The shelf, with its significant infrastructure, cheaper rigs and easier logistics, suggests it’s a great opportunity. With an estimated 22,000 miles of pipeline and almost 5,000 structures in place, almost a fifth being major platforms, the region is well equipped to deal with large discoveries.
Does this mean there might be a move from deepwater exploration to shallow-water plays, given this initial success? Well, let’s wait a minute.
Davy Jones is based on information from well logs and, as yet, does not represent an actual flow test.
According to McMoRan, of the 48,000 or so wells drilled into the Gulf of Mexico shelf, only seven have penetrated 7,620m (25,000ft) and below.
The high temperatures and pressures found at such extreme depths will no doubt pose hurdles to overcome as, with estimated bottom-hole pressures potentially as high as 25,000 pounds per square inch and temperatures of over 400F, the successful testing and delineation of the reservoir is fraught with difficulties, let alone the economic extraction.
It’s not that cheap, either. It is estimated that drilling the Davy Jones well has cost the company and its partners in the region of $200million.
This compares with $100milion or so for a deepwater well. Note also that the $200million costs to date relate to exploratory, and if development drilling was to take place, the costs may increase tenfold.
The proximity to the shore is a positive when it comes to development and utilising existing infrastructure – although, in anyone’s book, this is a very high risk play and not one that is going to be open to the biggest risk-taking exploration strategy.

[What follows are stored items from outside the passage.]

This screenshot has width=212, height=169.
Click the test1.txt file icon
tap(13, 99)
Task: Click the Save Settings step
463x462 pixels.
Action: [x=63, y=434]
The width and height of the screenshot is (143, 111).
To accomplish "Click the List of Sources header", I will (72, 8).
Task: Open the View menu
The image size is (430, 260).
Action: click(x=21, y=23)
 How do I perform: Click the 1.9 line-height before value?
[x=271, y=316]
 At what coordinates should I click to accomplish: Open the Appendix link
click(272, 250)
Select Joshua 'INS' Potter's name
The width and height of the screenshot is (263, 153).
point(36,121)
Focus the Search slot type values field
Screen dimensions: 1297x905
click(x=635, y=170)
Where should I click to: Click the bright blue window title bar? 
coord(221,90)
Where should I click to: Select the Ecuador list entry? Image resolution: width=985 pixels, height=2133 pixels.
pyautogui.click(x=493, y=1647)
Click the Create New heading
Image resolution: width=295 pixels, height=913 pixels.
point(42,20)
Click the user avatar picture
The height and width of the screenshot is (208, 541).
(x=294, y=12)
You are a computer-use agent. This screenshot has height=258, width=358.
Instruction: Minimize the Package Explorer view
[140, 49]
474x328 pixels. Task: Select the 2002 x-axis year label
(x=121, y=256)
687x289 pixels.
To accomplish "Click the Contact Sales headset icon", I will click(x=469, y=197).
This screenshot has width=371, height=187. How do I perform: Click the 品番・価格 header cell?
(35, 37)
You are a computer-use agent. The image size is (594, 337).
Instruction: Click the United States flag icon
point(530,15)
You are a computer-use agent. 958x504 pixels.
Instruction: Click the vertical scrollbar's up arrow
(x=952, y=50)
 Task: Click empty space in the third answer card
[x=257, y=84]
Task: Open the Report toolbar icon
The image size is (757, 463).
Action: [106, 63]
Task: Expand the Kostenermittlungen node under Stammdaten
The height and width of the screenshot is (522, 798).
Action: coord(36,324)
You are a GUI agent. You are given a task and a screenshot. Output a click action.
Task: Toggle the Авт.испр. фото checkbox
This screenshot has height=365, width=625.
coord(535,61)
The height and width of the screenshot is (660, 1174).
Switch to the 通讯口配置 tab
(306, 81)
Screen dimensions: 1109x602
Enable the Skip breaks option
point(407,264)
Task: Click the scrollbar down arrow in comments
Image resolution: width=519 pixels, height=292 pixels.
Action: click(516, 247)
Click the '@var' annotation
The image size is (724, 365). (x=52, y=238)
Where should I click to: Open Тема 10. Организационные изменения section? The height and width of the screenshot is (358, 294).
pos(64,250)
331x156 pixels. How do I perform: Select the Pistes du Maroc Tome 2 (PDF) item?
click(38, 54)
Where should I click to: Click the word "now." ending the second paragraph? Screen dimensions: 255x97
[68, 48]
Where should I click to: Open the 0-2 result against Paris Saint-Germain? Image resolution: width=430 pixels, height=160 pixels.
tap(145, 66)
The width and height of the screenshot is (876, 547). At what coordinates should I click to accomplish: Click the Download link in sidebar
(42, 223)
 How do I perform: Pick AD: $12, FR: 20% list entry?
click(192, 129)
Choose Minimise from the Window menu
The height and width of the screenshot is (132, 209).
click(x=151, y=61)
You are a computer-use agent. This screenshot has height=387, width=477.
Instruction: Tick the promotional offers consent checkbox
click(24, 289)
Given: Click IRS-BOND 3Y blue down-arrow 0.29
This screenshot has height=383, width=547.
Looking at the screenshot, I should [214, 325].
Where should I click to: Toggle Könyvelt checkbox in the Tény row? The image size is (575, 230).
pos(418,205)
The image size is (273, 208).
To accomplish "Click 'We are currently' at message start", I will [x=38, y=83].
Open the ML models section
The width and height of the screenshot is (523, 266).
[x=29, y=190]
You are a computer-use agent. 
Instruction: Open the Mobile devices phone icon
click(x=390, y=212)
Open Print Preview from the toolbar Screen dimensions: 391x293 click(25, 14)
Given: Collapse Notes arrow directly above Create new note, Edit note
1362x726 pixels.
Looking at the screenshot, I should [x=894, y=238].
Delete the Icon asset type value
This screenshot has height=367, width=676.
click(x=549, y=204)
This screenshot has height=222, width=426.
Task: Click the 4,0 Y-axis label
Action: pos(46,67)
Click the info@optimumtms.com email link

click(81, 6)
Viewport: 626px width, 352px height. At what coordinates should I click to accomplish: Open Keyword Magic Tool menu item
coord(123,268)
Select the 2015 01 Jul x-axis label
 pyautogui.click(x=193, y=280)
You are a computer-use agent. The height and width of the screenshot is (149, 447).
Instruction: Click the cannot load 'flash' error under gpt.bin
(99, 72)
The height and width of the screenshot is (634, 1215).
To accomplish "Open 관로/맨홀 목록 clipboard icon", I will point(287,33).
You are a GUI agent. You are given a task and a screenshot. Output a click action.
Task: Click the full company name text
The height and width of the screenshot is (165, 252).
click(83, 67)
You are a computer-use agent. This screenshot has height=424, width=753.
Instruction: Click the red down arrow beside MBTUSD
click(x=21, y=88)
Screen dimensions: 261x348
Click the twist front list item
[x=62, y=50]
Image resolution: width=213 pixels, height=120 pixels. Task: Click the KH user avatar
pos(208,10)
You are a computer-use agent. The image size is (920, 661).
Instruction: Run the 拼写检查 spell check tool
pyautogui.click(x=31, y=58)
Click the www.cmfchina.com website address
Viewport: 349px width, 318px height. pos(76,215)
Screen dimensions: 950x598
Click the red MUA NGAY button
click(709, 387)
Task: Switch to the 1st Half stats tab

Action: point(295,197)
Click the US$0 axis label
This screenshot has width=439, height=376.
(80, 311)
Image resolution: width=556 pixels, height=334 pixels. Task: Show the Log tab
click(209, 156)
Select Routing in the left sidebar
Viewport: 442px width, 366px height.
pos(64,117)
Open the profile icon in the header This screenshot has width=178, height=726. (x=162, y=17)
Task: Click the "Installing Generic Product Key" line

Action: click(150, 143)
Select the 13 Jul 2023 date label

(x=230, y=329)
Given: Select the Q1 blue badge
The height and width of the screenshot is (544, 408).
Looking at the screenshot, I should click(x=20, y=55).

Another exciting development is President Obama’s proposal that vast expanses of water along the Atlantic coastline, the eastern Gulf of Mexico and the north coast of Alaska be opened to oil&gas exploration and development in order to not only reduce America’s dependence on oil imports, but also generate revenue from the sale of offshore leases.
With the expansion of the United States Deep Water Royalty Relief Act (UWRRA) to now encompass the entire Gulf of Mexico shelf, the question is that, with additional deep drilling incentives now available, who else may be able to fund similar drilling programmes?
With the historic shift away from the shallower waters and towards deepwater exploration and drilling locations, many of the majors have sold off their acreages to smaller independent companies.
It is currently estimated that the majors, such as BP, Shell and ExxonMobil, account for only a quarter of the available acreage. This, in itself, poses a problem in that many of the independents will not have the finances available to them to fund such drilling activities. What we may witness is the development of joint ventures where by the large majors will form new relationships with the existing leaseholders.
What is, however, known is that the deep and ultra-deep shelf plays have yet to be properly explored. With Davy Jones still undergoing appraisal, wireline log results from the Tuscaloosa section should provide an insight as to how much gas is actually down there.
As noted above, some analysts have suggested that Davy Jones reserves could be as much as 6TCF and that production might be possible by 2013.
Personally, this all seems a little premature, and given the risk profile on exploration costs and the potential production challenges, it will be some time yet before we see a resurgence activity driven by deep plays on the shelf.